For anybody with a serious education in philosophy, this video from his “Tuesdays with Bill” series offers up a gold mine of fallacies, half-truths, vacuity, and plain historical ignorance of the subject. Since Olivia Goldhill at Quartz does a fair job of exposing them, I won’t rehash the details. But the question remains: Just what is the underlying problem here? How can such a smart guy be so bad at philosophy?

Like greater scientists such as Steven Hawking or Richard Dawkins, or even fellow popularizer Neil DeGrasse Tyson, Nye doesn’t have much use for philosophy. So naturally, he hasn’t taken the time to acquire a rigorous understanding of it. That wouldn’t be a problem, of course, if it stopped them from making grand pronouncements about philosophy—especially about the uselessness thereof. But it doesn’t.

 

 

That’s because, as science guys, they enjoy unquestioned prestige in Western culture. Like certain entertainment celebrities, science guys who have a way with words enjoy a far wider and more receptive audience for their opinions on almost any serious subject outside their fields than do most of the actual professionals in those fields. Deplore that as one will, it’s almost inevitable in our culture. It’s for the same reason that Oprah Winfrey is a more influential theologian than, you know, any actual theologian.

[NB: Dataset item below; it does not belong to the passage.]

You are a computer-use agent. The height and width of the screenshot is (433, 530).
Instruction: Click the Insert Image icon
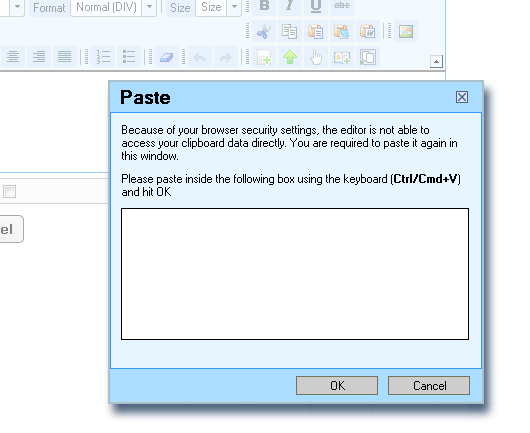[406, 31]
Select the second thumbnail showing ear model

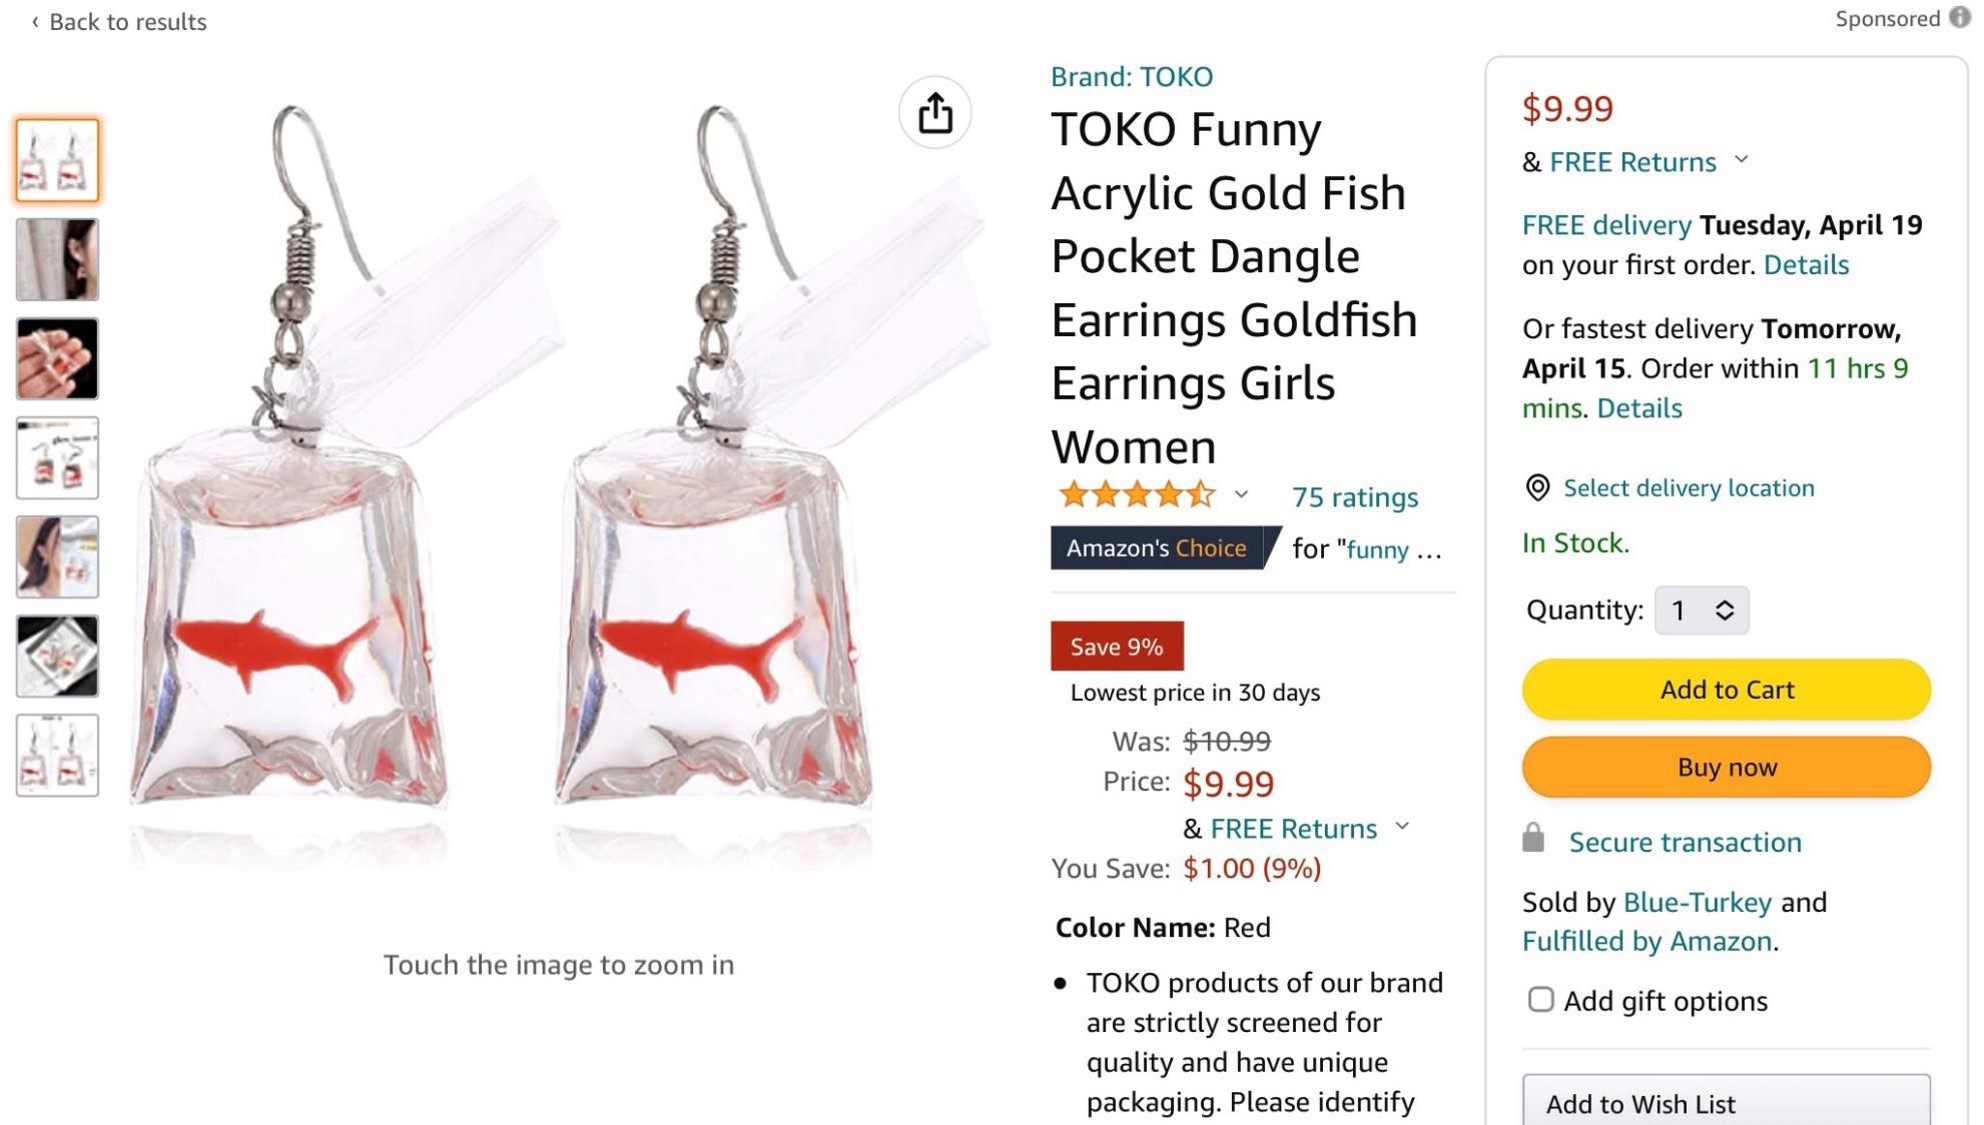tap(57, 259)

That allows their intellectual sloppiness to gain an advantage it doesn’t deserve. I call it “sloppiness” because not everything they say is false; it’s that the truths are mixed up with falsehoods and unwarranted assumptions.

For example, one of their common themes is that philosophy can’t supply knowledge because philosophical theses, as distinct from scientific ones, aren’t empirically verifiable. Now it’s true that such theses are not, generally speaking, verifiable by any scientific method. But concluding they can’t supply knowledge, with our without the aid of experience, betrays the assumption that only what can be known scientifically can be known at all. That’s a philosophical position known as ‘scientism’. The problem with scientism is that it doesn’t even pass its own test for knowledge. Thus it is self-refuting.

Another problem is that most of the anti-philosophy science guys are atheists. As Pascal Emmanuel Gobry notes: “The form of atheism they promote is usually known as ‘eliminative materialism,’ or the notion that matter is the only thing that exists.” But that too is a philosophical position. It’s not necessarily motivated by scientism, but in the case of the science guys, it certainly is. What does it say about your thinking if you recognize neither that you hold a philosophical position nor that your reason for holding it is self-refuting?